The "Internet of Things" offers the potential for great societal benefits, with vendors having already debuted Internet-linked devices that help people better track their health and exercise routines, monitor elderly relatives and increase the energy efficiency of their home.
But too often, technology vendors treat security as an afterthought, says London-based Forrester Research analyst Andrew Rose. As a result, millions of new devices are being connected to the Internet that individually and collectively may contain vulnerabilities that can be exploited in unforeseen ways.
"We're creating a black swan factory," Rose says in an interview with Information Security Media Group, referring to the theory of black swan events - major, society-changing events that come as a surprise, but often appear obvious in retrospect.
"We've got so many different pieces of complex technology overlapping, interlinking, and then we're going to start to hand over eventually control to the machines to start making decisions.

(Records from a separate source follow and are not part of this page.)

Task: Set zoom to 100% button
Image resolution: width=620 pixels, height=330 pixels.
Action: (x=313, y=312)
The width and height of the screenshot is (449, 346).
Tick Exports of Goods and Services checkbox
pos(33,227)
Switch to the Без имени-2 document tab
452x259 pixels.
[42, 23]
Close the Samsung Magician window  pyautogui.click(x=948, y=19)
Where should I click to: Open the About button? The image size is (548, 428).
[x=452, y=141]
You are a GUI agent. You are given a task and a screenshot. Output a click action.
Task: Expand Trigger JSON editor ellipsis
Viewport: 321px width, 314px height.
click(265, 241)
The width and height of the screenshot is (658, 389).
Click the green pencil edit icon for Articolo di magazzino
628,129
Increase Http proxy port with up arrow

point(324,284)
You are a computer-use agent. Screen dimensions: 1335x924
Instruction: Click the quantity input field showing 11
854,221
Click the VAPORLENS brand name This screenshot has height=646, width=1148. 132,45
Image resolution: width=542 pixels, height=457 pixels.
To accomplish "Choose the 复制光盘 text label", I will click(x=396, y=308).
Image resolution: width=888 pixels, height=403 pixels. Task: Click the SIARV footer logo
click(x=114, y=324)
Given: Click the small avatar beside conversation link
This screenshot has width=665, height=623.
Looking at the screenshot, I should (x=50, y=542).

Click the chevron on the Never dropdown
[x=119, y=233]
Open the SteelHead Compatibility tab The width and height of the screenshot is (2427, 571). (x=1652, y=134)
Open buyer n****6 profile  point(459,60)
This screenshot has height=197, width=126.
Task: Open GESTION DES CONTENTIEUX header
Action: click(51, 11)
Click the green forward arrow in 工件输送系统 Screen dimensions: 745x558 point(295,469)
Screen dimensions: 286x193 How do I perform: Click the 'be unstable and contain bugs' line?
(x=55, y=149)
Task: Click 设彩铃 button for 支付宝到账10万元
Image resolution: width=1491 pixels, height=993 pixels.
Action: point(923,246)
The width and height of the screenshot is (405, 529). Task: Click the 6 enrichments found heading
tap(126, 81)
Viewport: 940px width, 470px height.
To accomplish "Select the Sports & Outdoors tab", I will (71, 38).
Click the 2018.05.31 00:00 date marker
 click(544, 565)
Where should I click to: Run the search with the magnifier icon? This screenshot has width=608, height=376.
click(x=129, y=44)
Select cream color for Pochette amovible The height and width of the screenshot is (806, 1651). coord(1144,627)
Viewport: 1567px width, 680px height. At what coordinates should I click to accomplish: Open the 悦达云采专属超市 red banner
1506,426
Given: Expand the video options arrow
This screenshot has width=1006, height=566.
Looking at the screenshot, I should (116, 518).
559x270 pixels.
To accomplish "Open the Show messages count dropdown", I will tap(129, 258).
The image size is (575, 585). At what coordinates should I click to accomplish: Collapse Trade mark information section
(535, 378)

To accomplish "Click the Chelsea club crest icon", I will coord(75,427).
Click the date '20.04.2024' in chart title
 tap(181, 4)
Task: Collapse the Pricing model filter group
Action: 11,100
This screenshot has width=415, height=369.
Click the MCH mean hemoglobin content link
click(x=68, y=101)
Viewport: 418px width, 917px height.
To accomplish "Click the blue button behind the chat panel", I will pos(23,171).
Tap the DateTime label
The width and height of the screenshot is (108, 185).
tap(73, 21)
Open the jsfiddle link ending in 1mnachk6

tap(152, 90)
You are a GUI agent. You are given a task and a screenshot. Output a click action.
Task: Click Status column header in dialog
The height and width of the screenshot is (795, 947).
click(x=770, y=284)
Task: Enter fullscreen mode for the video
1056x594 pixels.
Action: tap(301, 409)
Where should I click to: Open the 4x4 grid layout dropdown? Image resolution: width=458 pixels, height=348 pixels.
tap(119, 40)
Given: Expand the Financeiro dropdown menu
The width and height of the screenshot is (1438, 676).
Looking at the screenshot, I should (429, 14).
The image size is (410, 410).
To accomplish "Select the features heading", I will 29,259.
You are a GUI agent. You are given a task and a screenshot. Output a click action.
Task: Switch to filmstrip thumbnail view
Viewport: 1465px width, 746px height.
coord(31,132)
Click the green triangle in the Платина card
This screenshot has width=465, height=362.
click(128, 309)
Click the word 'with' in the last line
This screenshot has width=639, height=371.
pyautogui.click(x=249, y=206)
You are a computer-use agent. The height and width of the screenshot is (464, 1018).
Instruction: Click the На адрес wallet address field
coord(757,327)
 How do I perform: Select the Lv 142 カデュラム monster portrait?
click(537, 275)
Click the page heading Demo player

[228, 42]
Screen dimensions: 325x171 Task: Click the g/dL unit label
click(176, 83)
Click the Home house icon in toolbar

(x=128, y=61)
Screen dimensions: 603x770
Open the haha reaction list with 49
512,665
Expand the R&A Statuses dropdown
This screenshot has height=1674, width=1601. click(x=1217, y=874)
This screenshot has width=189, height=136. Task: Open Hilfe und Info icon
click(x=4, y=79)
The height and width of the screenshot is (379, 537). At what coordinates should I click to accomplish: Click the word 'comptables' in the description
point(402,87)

So that decision may be whether to switch the lights off in a building, it may be to reroute the sewage in a town, it may be to control the speed of your car," Rose says. "But as more and more of those decisions are made autonomously, then the potential for risk, the potential for layers upon layers of catastrophe, actually increase."
In this interview, Rose discusses:
- Why vendors are prioritizing speed to market over security concerns;
- Essential data security and privacy controls for Internet of Things devices;
- Unanswered questions, including how to patch these devices;
- How EU data protection regulations apply to capturing, storing and analyzing related big data.
Rose, a professional IT risk and security expert and former CISO, is a principal analyst in the security and risk practice at the London office of Forrester Research, working with CISOs on everything from strategic planning and risk management to security budget and staffing challenges.